# Task inputs
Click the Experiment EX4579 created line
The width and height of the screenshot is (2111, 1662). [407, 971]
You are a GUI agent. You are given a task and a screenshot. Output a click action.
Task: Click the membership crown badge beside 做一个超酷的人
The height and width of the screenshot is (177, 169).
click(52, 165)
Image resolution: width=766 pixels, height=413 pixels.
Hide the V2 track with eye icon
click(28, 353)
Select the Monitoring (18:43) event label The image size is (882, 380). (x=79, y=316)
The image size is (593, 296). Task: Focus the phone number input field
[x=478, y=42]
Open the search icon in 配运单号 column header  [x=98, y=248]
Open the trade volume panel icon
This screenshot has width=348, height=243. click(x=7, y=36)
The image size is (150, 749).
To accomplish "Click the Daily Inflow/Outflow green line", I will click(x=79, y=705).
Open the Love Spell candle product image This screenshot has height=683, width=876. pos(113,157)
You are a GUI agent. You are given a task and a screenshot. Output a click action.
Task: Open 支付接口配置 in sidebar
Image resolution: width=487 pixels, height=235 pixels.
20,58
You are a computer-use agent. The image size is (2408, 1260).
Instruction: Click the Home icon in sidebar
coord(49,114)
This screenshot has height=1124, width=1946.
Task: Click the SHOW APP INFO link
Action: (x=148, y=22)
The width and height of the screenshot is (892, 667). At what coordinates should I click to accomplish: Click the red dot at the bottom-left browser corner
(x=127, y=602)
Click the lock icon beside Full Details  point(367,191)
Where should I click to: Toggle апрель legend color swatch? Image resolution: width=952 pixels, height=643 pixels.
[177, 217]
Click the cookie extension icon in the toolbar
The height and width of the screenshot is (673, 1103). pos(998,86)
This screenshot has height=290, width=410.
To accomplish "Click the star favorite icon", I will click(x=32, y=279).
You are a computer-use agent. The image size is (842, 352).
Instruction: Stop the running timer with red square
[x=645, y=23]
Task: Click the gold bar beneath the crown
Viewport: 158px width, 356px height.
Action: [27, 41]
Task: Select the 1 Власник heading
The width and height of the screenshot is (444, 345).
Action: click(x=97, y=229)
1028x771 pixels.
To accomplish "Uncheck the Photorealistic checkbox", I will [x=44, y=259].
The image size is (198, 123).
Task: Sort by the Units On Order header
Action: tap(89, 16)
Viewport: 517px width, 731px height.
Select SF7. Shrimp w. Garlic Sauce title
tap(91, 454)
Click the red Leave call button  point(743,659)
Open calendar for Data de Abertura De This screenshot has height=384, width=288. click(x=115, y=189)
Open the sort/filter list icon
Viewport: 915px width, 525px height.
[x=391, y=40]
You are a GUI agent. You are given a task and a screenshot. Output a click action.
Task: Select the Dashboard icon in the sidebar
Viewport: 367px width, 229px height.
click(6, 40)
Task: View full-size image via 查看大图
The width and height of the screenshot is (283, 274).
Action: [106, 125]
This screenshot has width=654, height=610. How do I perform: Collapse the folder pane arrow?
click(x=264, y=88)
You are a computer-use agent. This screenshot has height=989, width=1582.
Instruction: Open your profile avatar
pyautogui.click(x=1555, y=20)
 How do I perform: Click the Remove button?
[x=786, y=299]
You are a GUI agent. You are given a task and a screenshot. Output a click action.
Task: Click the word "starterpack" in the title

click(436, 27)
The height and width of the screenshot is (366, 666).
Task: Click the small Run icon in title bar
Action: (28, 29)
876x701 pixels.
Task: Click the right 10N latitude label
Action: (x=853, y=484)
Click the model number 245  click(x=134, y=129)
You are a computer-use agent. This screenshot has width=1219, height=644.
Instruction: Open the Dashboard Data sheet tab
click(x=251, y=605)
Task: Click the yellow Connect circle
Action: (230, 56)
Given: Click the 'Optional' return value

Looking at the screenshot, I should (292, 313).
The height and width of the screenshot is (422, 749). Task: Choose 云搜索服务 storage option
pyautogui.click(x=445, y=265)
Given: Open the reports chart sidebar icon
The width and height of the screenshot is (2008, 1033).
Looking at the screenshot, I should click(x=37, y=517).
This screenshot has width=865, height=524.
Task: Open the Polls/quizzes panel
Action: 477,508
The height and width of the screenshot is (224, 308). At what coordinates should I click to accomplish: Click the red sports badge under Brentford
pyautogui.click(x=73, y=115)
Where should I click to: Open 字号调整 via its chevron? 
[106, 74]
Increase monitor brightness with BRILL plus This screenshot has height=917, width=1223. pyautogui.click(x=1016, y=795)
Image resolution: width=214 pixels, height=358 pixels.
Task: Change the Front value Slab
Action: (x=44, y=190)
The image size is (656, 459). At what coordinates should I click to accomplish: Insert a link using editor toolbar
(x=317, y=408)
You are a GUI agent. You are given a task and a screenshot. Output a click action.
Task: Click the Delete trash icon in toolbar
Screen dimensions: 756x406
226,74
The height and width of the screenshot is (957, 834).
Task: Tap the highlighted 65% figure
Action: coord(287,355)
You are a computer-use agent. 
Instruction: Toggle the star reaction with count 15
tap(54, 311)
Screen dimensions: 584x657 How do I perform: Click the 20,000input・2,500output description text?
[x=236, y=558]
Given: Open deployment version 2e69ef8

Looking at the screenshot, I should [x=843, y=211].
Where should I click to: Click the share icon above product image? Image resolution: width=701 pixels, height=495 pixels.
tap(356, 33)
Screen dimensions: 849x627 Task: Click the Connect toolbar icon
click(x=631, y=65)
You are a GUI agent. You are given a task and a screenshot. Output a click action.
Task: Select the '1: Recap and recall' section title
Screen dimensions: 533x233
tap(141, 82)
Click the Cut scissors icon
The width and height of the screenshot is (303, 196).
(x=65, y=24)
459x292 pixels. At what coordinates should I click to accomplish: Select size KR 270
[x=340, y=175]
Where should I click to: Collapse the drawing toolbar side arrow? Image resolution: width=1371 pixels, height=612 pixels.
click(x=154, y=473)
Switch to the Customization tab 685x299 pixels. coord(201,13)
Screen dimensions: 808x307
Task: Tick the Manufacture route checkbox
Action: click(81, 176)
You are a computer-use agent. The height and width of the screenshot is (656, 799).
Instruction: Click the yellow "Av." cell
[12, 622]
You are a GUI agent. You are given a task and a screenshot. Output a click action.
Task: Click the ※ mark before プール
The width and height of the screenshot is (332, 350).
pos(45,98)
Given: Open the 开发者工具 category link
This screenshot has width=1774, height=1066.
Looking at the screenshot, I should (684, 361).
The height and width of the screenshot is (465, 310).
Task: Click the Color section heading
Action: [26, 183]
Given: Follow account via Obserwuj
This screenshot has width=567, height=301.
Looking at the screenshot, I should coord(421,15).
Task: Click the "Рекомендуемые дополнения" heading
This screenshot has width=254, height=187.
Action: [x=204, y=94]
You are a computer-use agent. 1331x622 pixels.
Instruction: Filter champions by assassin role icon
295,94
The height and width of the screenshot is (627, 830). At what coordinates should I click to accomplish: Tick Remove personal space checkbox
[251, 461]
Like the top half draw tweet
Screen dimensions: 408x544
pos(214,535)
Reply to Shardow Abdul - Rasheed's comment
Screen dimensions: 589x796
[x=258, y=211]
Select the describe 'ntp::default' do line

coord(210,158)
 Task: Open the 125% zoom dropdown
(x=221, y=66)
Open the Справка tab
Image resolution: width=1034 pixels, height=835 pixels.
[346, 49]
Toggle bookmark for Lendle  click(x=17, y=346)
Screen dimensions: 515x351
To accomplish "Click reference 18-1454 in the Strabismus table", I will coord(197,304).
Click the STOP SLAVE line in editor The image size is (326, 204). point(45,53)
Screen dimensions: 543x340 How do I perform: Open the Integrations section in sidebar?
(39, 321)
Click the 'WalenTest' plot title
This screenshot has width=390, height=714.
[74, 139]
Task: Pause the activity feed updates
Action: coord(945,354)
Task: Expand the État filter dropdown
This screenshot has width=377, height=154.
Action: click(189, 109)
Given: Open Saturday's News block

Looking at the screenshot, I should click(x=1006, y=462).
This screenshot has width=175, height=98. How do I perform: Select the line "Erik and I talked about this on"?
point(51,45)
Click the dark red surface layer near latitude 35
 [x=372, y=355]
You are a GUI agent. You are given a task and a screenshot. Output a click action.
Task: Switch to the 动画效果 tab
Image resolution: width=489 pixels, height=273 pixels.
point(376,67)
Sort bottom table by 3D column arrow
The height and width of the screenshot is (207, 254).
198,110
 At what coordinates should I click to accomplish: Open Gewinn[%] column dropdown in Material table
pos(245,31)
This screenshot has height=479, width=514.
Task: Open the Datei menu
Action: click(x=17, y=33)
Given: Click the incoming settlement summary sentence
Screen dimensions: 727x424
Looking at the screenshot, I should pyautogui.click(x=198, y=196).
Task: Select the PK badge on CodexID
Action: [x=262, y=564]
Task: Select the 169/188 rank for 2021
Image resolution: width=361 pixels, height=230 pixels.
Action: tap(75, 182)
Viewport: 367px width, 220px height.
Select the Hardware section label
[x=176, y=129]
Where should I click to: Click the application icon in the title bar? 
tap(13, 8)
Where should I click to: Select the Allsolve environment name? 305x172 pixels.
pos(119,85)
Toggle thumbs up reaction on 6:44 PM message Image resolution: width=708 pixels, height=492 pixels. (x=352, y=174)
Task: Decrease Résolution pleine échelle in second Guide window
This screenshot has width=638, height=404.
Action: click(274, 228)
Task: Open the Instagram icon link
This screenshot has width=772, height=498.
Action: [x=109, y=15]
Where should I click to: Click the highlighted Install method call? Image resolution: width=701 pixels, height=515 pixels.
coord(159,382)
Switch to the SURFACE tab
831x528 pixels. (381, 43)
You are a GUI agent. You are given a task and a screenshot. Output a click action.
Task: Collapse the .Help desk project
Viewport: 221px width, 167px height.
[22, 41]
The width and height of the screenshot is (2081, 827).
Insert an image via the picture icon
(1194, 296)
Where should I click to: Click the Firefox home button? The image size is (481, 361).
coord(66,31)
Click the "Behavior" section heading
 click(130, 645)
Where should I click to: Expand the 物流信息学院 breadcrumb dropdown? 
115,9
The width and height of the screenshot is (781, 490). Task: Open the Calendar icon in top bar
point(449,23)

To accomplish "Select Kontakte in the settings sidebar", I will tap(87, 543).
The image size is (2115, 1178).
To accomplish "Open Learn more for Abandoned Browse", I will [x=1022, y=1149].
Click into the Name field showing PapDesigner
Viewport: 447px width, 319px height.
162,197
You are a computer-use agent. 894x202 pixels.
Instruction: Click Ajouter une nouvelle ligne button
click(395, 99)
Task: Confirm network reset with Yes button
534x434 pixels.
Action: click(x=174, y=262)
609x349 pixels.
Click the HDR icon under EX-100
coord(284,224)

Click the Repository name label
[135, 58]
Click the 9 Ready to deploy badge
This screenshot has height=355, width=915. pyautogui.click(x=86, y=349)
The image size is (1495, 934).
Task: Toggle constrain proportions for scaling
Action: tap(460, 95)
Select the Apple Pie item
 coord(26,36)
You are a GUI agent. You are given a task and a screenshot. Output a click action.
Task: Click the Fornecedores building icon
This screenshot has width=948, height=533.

# Task details
Rewrite everything from the line containing "Task: Decrease Résolution" down to the line containing "Action: click(x=174, y=262)", replacing "icon" with "symbol" and leaving the rest unchanged.

# Solution for this task
Task: Decrease Résolution pleine échelle in second Guide window
This screenshot has width=638, height=404.
Action: click(274, 228)
Task: Open the Instagram symbol link
This screenshot has width=772, height=498.
Action: [x=109, y=15]
Where should I click to: Click the highlighted Install method call? Image resolution: width=701 pixels, height=515 pixels.
coord(159,382)
Switch to the SURFACE tab
831x528 pixels. (381, 43)
You are a GUI agent. You are given a task and a screenshot. Output a click action.
Task: Collapse the .Help desk project
Viewport: 221px width, 167px height.
[22, 41]
The width and height of the screenshot is (2081, 827).
Insert an image via the picture symbol
(1194, 296)
Where should I click to: Click the Firefox home button? The image size is (481, 361).
coord(66,31)
Click the "Behavior" section heading
 click(130, 645)
Where should I click to: Expand the 物流信息学院 breadcrumb dropdown? 
115,9
The width and height of the screenshot is (781, 490). Task: Open the Calendar symbol in top bar
point(449,23)

To accomplish "Select Kontakte in the settings sidebar", I will tap(87, 543).
The image size is (2115, 1178).
To accomplish "Open Learn more for Abandoned Browse", I will [x=1022, y=1149].
Click into the Name field showing PapDesigner
Viewport: 447px width, 319px height.
162,197
You are a computer-use agent. 894x202 pixels.
Instruction: Click Ajouter une nouvelle ligne button
click(395, 99)
Task: Confirm network reset with Yes button
534x434 pixels.
Action: click(x=174, y=262)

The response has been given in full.